RECORDS SHOWN
************
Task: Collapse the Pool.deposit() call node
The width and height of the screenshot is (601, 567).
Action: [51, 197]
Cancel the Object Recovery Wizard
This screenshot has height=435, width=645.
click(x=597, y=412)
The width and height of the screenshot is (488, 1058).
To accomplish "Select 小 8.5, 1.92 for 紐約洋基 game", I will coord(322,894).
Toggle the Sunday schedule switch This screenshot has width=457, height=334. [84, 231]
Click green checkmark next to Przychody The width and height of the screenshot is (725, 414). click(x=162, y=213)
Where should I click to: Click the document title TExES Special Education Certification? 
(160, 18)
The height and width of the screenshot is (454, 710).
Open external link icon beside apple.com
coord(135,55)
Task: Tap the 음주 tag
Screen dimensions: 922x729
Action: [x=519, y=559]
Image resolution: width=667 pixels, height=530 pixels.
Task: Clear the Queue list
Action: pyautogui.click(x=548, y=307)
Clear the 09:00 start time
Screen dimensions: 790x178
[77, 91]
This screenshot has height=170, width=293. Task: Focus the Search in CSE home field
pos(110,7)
************
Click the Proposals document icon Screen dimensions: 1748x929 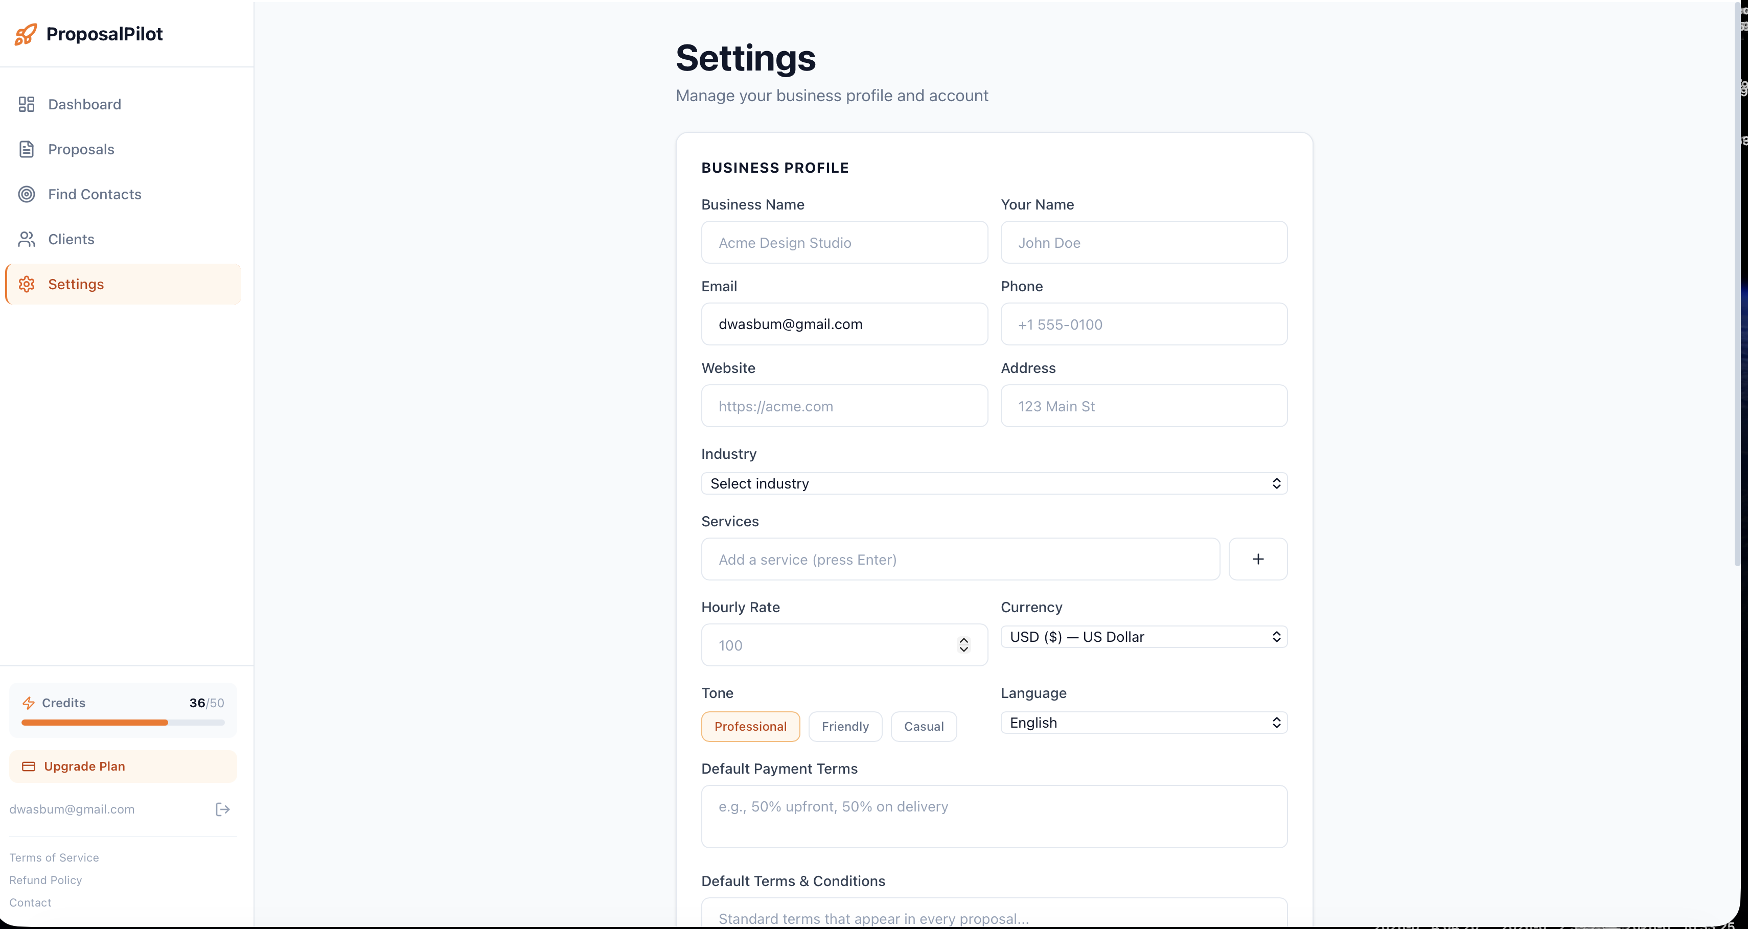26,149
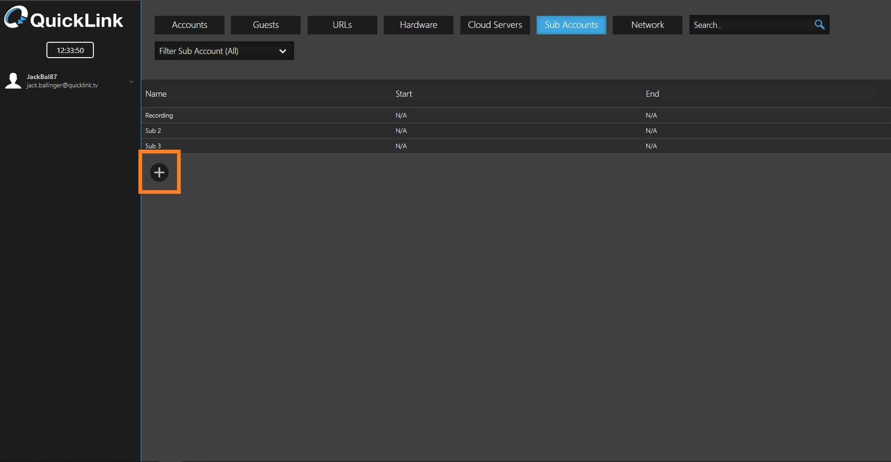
************
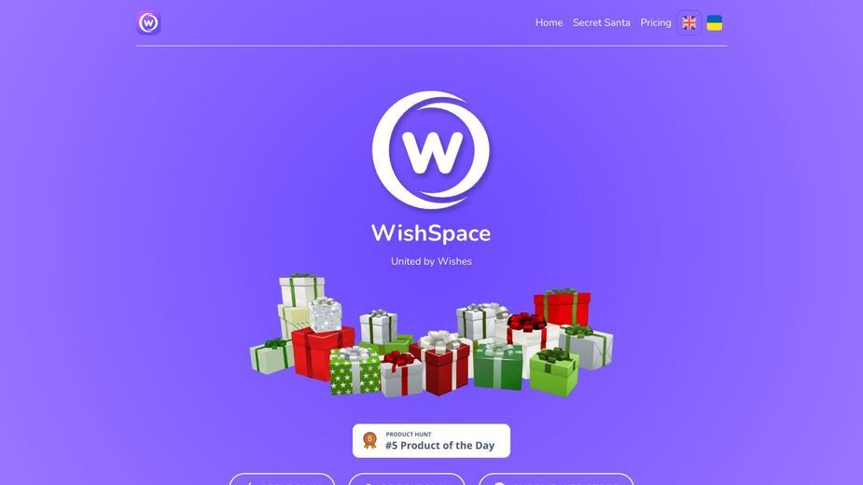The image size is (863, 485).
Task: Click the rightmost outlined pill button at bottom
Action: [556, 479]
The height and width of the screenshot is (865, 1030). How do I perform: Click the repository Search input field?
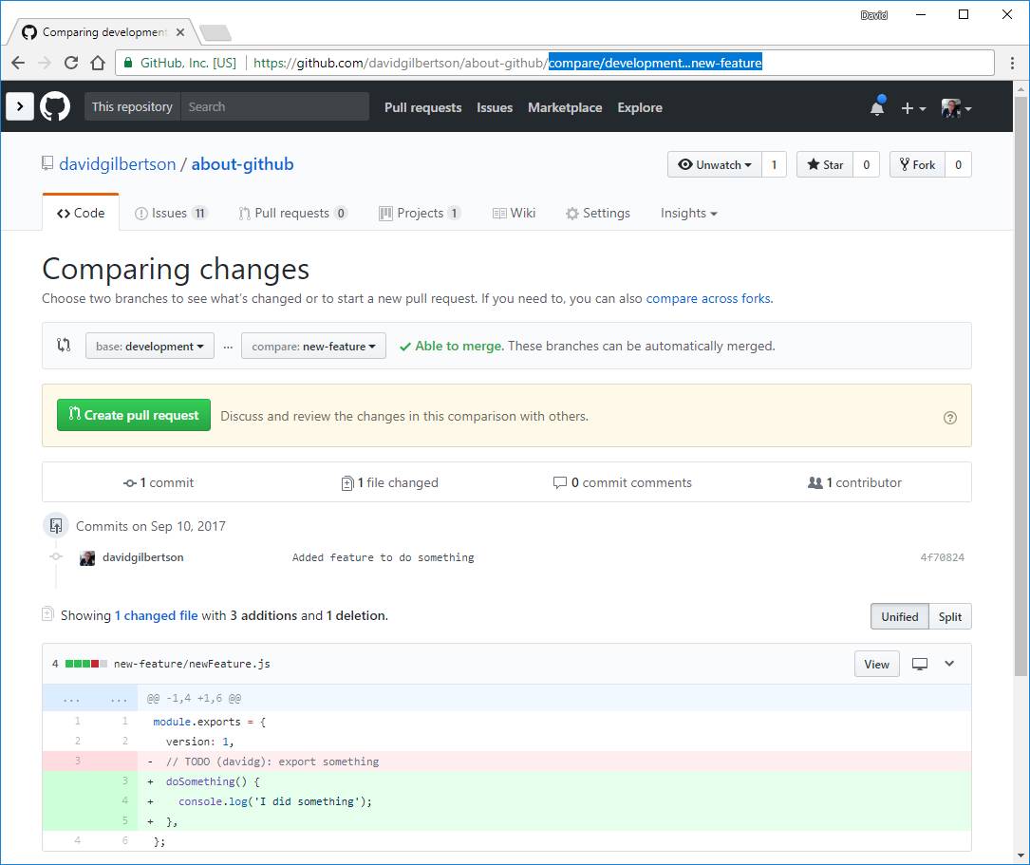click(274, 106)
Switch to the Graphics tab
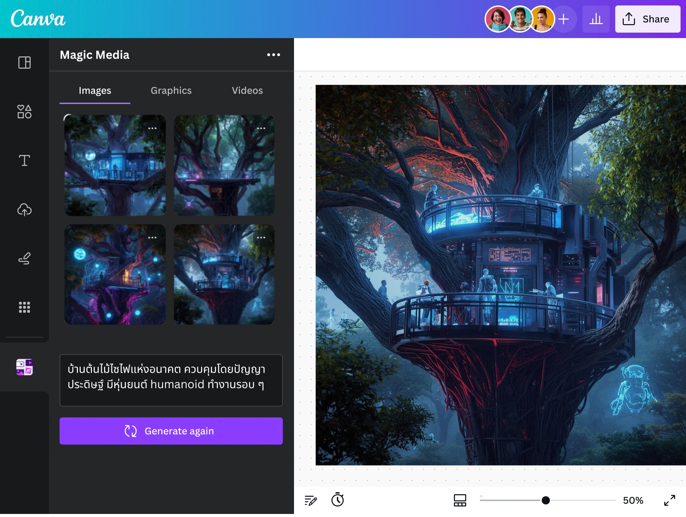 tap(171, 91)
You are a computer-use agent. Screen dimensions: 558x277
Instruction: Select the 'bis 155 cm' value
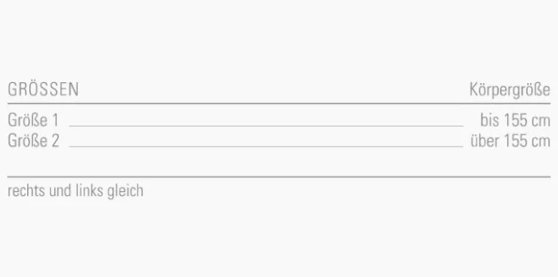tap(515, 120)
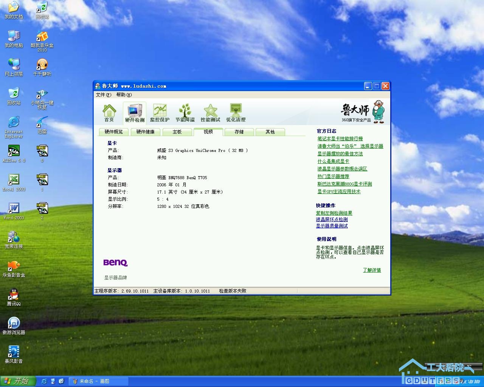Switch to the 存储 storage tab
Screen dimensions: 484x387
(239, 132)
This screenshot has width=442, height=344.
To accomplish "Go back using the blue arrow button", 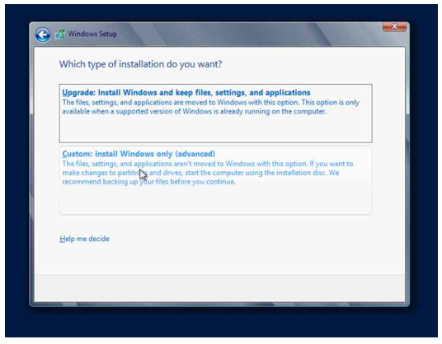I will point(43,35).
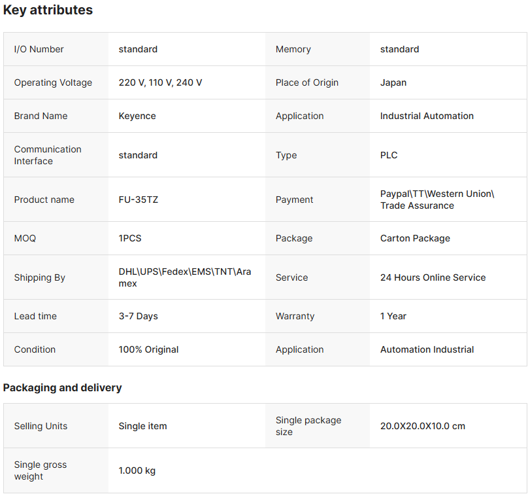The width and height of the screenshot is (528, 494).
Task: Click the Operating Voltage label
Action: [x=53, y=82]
************
TASK DIRECTIONS
Write out the material from the line with "The image size is (863, 485)." to the line with "click(274, 106)", both included, and leave the pictures out.

TASK RESULT
The image size is (863, 485).
Task: Click the rightmost outlined pill button at bottom
Action: [556, 479]
The height and width of the screenshot is (865, 1030). How do I perform: Click the repository Search input field?
click(274, 106)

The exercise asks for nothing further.